# Aim of the exercise:
Every line holding the word "CLINT" should be copied from the material.

[[ Data provided, beginning ]]

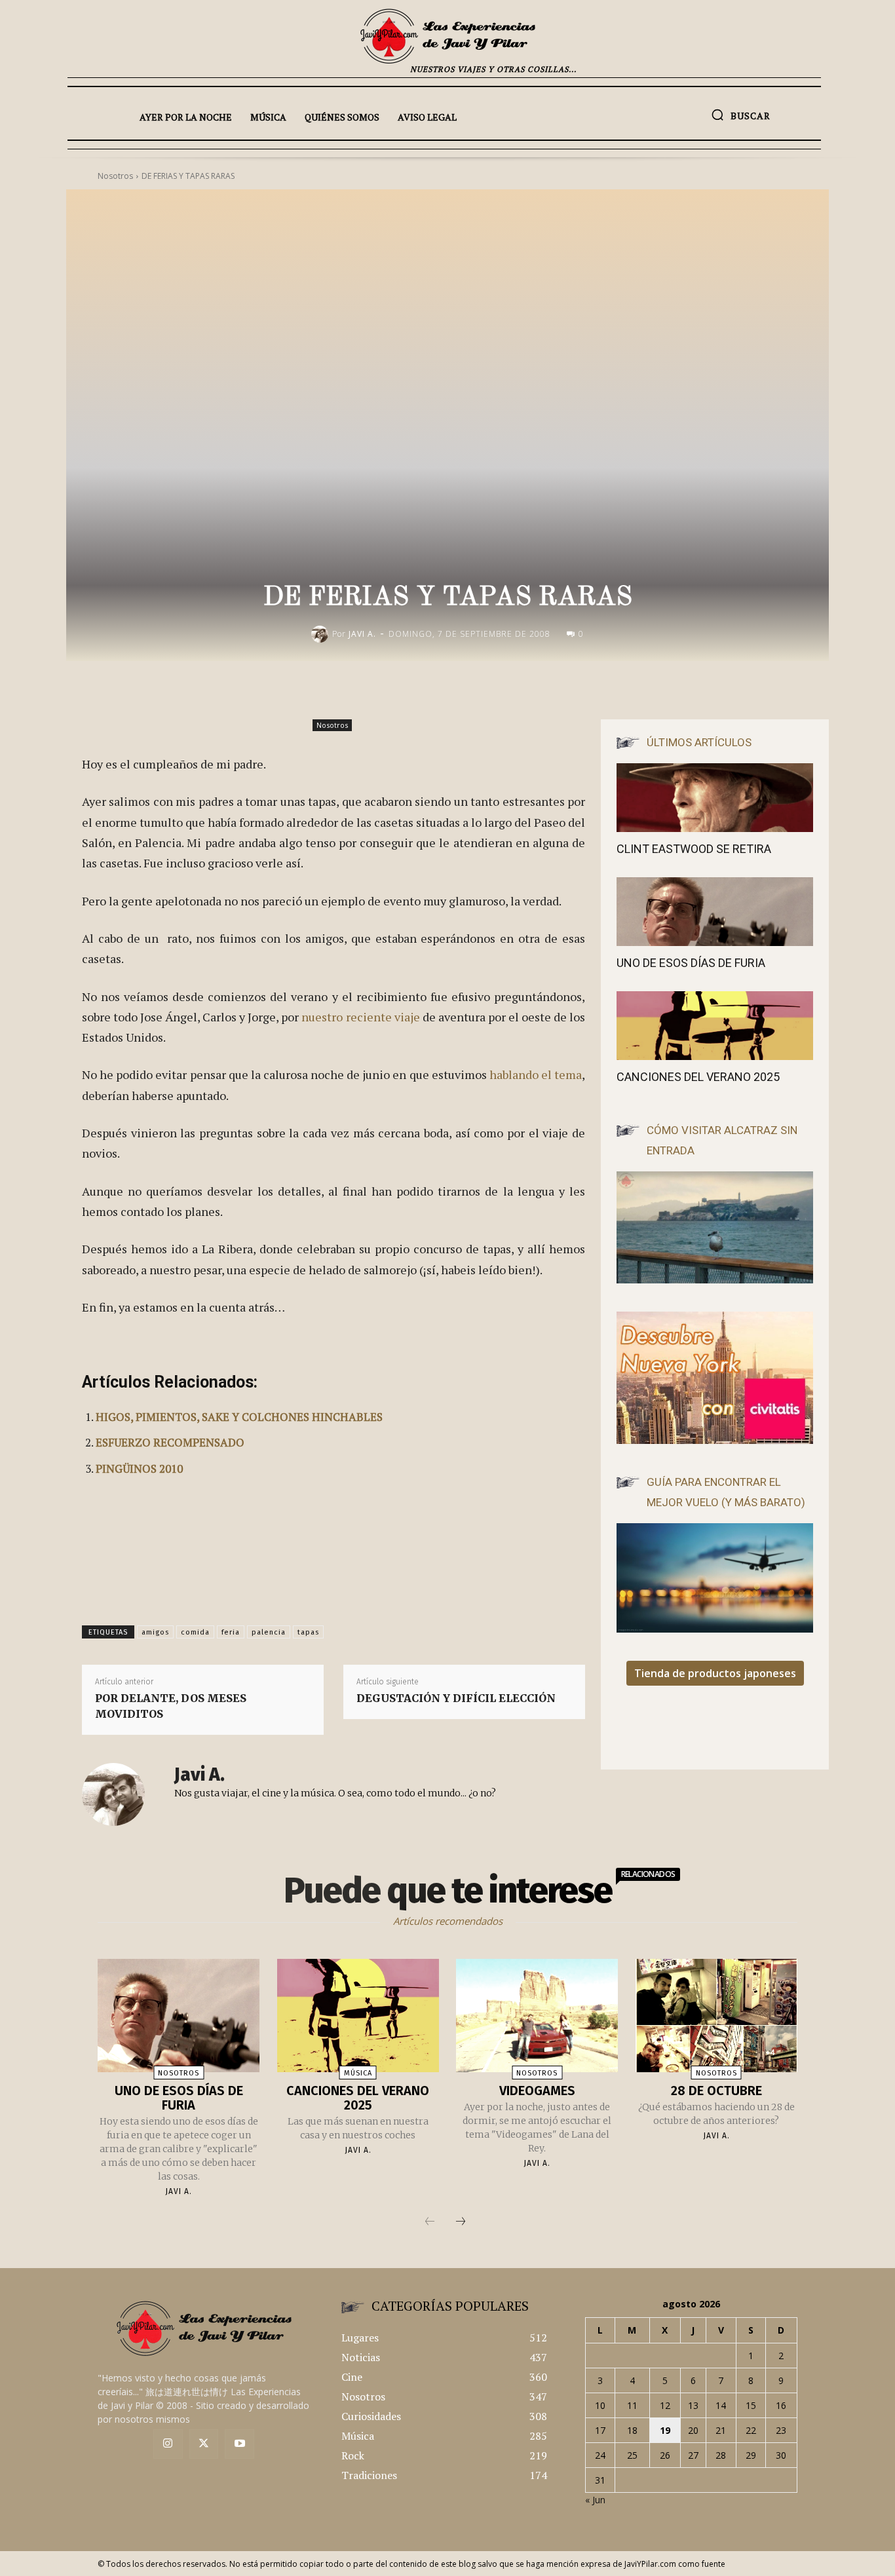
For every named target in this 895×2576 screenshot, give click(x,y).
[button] (741, 114)
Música (358, 2073)
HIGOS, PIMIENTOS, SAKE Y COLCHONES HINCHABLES (239, 1416)
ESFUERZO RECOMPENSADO (170, 1442)
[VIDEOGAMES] (537, 2015)
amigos (155, 1632)
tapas (308, 1632)
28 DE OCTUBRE (716, 2090)
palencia (269, 1632)
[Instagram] (168, 2444)
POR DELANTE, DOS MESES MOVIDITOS (170, 1706)
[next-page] (460, 2222)
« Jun (595, 2499)
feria (230, 1632)
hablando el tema (535, 1074)
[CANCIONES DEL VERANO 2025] (715, 1025)
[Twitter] (204, 2444)
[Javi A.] (321, 634)
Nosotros (332, 725)
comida (195, 1632)
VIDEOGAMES (537, 2090)
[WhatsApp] (557, 688)
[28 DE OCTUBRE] (716, 2015)
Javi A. (362, 633)
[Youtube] (239, 2444)
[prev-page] (430, 2222)
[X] (497, 688)
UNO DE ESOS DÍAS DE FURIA (691, 963)
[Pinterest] (527, 688)
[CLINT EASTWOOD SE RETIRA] (715, 797)
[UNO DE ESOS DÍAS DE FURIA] (715, 911)
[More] (588, 688)
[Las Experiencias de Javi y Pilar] (447, 36)
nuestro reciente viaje (360, 1017)
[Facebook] (467, 688)
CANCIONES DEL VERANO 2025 (698, 1077)
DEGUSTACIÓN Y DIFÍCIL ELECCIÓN (456, 1698)
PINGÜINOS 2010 (139, 1468)
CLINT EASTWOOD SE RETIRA (694, 849)
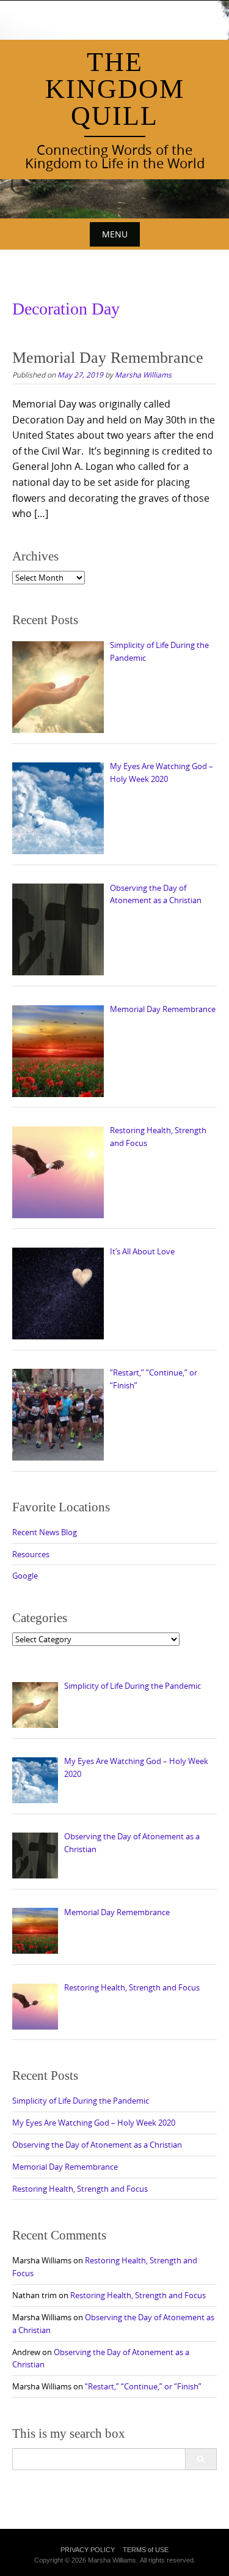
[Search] (200, 2459)
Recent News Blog (44, 1532)
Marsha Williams (143, 374)
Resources (30, 1554)
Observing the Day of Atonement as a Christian (97, 2144)
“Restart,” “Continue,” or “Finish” (143, 2386)
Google (25, 1575)
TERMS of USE (146, 2549)
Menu (115, 234)
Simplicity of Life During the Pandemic (80, 2100)
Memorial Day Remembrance (107, 358)
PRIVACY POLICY (87, 2549)
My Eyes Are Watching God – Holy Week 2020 (93, 2122)
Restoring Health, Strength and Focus (80, 2188)
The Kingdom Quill (114, 89)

[[ Data provided, end ]]

# Answer space:
[CLINT EASTWOOD SE RETIRA] (715, 797)
CLINT EASTWOOD SE RETIRA (694, 849)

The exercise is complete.